I tend to agree. The "strange" SNI glyphs are not a high priority, to me
personally at least. I have, however, posted a message to the Sinix newsgroup
(of SNI customers) to see if any strong opinions come to the surface. All I
can say from my own experience is that there was heavy demand for accurate
SNI terminal emulation for Windows 95/98/NT, and we met that demand as best
we could within the limitations of the code pages and fonts available to us.
For those of you not familiar with SNI 97801, it probably has the most
advanced ISO 2022 implementation and repertoire of character sets of any
terminal ever built -- at least in the West (it lacks Hebrew, Arabic, and
CJK, but includes ISO 8859-1,2,3,4,5,7,9, various ISO 646 versions, plus
a selection of "strange" private sets, and a wide variety of input methods).

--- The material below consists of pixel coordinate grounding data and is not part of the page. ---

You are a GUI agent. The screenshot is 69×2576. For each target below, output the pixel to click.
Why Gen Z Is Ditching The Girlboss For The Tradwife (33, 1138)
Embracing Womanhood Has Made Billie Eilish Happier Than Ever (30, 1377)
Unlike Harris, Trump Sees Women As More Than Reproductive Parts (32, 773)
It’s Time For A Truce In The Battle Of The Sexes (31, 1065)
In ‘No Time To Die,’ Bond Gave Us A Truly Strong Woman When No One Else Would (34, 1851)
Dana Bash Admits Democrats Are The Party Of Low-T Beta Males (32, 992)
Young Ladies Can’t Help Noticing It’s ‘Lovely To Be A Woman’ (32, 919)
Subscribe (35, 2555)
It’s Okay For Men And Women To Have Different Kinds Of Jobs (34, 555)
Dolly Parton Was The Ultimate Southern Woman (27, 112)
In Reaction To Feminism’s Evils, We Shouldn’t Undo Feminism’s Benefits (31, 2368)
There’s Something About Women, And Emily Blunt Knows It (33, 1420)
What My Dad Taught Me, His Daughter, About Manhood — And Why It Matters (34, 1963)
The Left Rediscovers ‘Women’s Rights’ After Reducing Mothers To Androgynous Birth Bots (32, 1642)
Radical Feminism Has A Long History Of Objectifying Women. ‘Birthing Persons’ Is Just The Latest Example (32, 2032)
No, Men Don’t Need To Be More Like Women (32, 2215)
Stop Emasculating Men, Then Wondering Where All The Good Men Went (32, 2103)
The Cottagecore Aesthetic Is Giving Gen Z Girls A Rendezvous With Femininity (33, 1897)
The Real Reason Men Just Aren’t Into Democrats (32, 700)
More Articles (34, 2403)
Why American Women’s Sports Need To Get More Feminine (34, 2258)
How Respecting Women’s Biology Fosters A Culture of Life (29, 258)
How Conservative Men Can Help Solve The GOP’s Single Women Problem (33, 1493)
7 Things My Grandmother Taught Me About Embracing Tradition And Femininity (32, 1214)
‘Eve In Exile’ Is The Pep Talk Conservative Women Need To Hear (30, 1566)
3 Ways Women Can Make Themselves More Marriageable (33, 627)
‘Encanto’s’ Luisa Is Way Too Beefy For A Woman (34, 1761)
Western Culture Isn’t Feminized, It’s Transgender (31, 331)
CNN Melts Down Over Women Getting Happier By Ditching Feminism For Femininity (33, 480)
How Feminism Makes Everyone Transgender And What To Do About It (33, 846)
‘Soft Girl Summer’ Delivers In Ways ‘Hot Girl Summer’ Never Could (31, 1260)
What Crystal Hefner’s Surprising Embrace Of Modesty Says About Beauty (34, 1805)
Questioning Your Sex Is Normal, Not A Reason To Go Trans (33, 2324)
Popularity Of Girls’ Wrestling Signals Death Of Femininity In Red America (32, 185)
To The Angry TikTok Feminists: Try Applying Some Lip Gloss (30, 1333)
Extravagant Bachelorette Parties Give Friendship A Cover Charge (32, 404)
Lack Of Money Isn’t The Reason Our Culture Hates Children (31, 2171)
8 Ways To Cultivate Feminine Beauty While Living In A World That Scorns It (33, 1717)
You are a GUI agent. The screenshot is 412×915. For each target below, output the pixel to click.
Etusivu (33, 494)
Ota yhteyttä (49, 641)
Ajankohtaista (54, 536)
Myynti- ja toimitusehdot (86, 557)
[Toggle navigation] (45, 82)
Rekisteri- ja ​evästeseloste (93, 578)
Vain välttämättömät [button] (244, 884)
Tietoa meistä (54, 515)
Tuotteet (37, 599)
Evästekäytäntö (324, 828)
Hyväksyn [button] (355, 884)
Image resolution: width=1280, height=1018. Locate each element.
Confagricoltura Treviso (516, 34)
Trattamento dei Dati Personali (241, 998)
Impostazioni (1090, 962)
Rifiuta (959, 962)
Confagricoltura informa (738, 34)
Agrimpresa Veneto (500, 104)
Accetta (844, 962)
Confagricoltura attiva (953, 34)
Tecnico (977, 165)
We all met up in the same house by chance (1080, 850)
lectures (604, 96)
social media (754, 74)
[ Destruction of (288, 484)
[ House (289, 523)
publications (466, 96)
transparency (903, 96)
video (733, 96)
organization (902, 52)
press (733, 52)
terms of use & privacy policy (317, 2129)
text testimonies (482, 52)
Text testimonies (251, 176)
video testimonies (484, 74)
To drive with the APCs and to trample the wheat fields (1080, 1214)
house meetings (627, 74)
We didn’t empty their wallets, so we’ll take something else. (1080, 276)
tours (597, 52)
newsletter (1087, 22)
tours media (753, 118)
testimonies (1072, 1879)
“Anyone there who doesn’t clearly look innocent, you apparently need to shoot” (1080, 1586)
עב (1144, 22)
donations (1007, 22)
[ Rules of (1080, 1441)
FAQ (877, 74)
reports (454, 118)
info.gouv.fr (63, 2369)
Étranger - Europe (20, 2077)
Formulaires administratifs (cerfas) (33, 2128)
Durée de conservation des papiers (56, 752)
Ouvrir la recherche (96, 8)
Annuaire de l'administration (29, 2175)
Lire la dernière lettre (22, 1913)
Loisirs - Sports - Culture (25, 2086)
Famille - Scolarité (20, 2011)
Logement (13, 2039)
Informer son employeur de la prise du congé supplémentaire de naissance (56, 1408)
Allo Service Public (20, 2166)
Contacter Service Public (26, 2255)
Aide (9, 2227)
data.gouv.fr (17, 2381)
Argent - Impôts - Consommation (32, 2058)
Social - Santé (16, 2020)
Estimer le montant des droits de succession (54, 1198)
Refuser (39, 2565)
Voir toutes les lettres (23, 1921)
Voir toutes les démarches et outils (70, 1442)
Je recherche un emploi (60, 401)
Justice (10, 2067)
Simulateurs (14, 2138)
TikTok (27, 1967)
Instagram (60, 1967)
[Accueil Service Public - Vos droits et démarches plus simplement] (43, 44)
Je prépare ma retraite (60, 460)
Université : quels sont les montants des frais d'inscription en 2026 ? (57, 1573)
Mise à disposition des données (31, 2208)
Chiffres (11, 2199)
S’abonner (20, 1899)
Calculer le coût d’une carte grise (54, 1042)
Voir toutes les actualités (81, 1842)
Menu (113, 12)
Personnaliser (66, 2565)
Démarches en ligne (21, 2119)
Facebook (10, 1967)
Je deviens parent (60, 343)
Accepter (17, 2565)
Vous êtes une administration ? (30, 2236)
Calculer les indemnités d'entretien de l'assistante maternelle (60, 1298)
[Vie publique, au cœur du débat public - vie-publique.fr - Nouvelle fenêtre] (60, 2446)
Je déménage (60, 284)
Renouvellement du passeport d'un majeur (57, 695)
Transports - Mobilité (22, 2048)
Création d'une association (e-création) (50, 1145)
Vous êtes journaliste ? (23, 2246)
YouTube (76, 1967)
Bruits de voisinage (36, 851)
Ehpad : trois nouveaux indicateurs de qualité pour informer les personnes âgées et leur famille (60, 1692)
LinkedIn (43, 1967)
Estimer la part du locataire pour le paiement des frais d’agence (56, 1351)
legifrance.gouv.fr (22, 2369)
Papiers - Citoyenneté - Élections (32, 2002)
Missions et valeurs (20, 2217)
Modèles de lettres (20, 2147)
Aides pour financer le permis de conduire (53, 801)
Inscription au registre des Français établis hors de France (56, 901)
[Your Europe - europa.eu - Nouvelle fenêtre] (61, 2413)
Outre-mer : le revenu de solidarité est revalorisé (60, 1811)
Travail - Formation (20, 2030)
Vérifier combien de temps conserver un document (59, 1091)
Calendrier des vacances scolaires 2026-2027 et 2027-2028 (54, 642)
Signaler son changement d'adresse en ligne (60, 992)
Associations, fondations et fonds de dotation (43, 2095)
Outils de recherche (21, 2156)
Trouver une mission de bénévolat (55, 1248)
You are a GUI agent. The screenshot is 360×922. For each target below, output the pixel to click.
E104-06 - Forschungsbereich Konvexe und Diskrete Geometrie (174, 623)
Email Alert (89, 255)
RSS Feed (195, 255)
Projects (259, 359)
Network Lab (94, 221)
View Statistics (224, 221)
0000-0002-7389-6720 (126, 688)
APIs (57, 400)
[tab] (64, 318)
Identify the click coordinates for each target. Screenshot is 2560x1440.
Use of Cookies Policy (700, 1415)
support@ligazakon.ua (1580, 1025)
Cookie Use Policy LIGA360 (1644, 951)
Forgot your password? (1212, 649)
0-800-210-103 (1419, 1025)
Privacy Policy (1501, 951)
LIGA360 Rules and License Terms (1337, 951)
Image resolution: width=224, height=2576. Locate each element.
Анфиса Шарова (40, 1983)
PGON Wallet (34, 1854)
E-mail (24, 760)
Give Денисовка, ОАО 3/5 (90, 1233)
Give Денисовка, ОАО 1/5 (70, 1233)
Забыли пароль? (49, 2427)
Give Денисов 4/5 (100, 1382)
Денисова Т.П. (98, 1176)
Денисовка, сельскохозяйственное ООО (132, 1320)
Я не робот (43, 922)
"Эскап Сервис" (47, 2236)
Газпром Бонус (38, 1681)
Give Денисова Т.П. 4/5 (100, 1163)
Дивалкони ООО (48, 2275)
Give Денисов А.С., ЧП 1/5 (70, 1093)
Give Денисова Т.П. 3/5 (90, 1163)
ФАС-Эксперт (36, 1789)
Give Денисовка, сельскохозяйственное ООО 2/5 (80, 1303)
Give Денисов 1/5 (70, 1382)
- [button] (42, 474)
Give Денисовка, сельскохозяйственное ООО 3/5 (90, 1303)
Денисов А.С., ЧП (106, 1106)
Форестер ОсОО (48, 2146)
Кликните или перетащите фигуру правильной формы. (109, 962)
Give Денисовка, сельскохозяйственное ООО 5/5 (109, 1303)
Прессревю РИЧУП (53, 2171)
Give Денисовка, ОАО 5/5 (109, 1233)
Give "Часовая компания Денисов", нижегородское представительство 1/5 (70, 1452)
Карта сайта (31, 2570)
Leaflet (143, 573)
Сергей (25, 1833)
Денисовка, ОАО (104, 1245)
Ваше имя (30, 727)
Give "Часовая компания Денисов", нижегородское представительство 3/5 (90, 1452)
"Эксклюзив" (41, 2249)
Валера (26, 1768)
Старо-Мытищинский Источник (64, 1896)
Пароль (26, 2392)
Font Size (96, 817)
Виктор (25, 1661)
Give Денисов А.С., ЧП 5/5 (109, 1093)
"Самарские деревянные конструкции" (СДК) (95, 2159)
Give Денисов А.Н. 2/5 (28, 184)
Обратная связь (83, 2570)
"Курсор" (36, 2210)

To answer Otto's point with a question: what is a character set? I can see
both a superscript feminine ordinal and a "big" feminine ordinal on the same
screen simply by sending ISO 2022 escape sequences to switch "character sets".
So in a sense, all character sets that can be designated and invoked by ISO
2022 escape sequences form one big character set :-) See, for example:

Go down to Shot 3. This screen was produced using ISO 2022 escape sequences
from the host to a VT320 terminal emulator on Windows 95, with Lucida Console
as the (Unicode) font. The same screen could be produced by sending the exact
same data stream to the 97801. (This screen does not show any of the SNI
"strange" glyphs, but I hope it illustrates the point.)

Again, I have no great investment in these characters, and so far our SNI
users have not complained about their absence, but before striking them I
hope to hear some additional testimony from them.